● Task brief
Wherever the string "handle" appears in the records, return the line that holds it.

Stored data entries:
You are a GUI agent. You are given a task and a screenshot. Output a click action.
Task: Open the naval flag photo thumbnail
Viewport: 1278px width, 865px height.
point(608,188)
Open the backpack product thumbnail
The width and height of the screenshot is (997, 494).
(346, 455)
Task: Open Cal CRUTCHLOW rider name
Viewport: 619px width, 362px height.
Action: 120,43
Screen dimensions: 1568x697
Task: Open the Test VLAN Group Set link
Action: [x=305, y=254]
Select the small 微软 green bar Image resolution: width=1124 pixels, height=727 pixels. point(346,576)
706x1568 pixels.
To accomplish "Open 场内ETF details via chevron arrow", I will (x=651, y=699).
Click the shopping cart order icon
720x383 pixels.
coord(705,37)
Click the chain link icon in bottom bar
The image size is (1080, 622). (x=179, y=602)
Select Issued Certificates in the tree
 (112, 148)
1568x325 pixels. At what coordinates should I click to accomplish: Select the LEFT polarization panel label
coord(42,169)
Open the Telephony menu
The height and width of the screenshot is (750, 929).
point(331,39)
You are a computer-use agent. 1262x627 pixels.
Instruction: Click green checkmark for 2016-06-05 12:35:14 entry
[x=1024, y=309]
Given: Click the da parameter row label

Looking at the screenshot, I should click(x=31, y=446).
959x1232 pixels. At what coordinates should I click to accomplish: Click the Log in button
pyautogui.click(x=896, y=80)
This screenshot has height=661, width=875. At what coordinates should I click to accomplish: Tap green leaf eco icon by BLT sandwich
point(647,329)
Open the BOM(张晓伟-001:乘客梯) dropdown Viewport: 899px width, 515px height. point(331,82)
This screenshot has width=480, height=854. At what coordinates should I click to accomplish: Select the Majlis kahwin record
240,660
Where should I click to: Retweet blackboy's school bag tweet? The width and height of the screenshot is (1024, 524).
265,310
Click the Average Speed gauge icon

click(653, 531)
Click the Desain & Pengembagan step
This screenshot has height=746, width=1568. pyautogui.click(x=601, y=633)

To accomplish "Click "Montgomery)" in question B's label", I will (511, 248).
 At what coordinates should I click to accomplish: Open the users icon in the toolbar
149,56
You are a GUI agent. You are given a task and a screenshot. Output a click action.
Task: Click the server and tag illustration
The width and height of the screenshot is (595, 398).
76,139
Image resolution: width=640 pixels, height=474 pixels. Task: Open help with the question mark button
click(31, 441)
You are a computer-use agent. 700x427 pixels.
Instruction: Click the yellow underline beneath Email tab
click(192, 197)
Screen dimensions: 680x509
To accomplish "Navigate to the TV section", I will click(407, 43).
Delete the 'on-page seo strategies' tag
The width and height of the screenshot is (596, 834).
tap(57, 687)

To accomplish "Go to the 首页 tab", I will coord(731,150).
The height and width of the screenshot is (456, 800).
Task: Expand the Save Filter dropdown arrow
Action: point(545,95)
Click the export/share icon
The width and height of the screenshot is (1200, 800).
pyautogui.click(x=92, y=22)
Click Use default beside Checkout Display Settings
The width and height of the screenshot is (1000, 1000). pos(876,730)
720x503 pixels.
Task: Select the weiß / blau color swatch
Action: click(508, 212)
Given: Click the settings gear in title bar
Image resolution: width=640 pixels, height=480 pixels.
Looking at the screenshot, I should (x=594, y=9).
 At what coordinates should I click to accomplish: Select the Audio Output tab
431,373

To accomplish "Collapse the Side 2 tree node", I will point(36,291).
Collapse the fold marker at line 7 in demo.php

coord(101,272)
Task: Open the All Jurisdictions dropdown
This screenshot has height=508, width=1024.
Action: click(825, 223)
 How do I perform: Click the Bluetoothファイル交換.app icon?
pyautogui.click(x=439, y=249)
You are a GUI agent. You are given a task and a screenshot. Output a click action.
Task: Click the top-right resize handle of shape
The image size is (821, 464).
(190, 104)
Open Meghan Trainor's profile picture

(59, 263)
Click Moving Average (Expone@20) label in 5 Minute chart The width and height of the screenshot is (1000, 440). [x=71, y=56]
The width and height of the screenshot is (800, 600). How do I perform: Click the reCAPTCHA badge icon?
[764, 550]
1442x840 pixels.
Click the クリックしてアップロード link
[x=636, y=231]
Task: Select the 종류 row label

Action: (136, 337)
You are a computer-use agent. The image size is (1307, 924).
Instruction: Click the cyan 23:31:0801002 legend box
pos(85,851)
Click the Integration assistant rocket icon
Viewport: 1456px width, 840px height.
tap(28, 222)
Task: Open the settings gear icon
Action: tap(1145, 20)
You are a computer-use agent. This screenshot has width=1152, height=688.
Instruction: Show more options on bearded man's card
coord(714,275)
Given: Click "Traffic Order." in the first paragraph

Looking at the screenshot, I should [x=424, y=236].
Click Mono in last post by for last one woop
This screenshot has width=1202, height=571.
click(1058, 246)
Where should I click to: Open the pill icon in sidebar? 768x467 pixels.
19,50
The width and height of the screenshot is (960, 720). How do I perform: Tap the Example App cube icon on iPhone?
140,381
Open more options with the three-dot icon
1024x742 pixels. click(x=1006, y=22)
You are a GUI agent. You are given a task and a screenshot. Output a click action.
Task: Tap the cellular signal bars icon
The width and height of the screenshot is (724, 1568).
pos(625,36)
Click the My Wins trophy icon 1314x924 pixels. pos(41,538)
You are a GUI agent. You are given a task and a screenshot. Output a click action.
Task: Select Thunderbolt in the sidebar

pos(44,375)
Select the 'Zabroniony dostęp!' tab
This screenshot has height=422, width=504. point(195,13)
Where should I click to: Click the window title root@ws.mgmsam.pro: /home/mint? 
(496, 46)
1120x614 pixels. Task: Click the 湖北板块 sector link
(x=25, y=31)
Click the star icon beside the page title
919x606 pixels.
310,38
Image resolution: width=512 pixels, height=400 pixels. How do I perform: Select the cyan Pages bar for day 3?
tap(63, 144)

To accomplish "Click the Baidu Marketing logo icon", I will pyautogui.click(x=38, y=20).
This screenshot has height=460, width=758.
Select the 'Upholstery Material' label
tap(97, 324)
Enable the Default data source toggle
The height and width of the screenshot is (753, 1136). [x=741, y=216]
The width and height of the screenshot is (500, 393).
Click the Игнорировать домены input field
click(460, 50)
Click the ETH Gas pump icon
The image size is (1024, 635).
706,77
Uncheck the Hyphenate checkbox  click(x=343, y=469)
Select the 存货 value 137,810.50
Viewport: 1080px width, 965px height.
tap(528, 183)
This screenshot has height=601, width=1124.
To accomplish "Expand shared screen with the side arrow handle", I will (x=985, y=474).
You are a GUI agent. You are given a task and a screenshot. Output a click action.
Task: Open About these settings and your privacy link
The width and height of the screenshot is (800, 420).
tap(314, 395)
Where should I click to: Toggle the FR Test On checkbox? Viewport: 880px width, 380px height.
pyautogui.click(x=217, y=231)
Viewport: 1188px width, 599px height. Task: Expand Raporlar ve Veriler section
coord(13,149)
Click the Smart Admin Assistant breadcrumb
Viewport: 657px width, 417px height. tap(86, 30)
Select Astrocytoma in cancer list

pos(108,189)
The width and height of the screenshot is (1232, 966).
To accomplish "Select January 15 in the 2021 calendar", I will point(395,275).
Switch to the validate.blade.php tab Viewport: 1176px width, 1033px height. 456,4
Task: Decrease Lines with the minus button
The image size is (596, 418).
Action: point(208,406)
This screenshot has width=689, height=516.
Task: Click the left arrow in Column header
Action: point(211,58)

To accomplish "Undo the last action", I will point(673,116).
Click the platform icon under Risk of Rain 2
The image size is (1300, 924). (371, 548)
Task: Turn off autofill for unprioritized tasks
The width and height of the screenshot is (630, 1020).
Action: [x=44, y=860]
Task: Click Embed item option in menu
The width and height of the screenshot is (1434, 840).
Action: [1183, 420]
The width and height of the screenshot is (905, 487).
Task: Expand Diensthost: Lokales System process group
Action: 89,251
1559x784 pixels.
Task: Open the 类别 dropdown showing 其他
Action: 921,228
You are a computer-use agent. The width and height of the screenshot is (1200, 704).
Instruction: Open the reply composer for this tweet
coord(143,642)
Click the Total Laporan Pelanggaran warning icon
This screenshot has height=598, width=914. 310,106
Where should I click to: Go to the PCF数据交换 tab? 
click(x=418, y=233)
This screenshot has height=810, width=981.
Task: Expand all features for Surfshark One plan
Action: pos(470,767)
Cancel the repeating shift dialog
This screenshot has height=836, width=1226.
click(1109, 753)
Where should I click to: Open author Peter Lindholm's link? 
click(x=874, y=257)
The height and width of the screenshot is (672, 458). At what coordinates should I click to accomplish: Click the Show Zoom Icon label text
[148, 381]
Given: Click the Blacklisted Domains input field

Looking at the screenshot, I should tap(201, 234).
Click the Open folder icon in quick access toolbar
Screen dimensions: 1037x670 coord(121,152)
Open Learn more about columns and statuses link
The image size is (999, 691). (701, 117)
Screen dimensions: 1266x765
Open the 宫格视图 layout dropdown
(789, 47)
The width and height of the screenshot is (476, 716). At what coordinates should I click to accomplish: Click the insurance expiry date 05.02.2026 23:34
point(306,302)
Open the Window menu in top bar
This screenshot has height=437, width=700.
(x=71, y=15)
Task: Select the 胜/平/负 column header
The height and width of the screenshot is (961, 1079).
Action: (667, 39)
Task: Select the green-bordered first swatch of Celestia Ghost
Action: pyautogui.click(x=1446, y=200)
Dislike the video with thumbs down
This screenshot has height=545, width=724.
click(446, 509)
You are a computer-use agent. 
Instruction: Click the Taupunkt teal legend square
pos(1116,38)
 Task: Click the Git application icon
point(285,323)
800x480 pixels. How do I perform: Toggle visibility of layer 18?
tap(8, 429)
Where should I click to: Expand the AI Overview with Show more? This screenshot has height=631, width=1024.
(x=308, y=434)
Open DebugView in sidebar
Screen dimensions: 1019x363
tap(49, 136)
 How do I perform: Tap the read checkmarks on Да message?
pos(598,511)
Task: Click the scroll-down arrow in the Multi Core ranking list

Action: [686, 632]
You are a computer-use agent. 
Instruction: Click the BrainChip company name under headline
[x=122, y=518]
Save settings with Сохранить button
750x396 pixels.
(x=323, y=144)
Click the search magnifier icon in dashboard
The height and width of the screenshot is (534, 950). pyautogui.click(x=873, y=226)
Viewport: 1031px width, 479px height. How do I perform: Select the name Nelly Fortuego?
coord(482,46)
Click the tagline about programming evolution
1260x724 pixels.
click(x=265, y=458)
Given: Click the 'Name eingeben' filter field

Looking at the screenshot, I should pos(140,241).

● Written reply
Task: Click the top-right resize handle of shape
To accomplish "Expand shared screen with the side arrow handle", I will (x=985, y=474).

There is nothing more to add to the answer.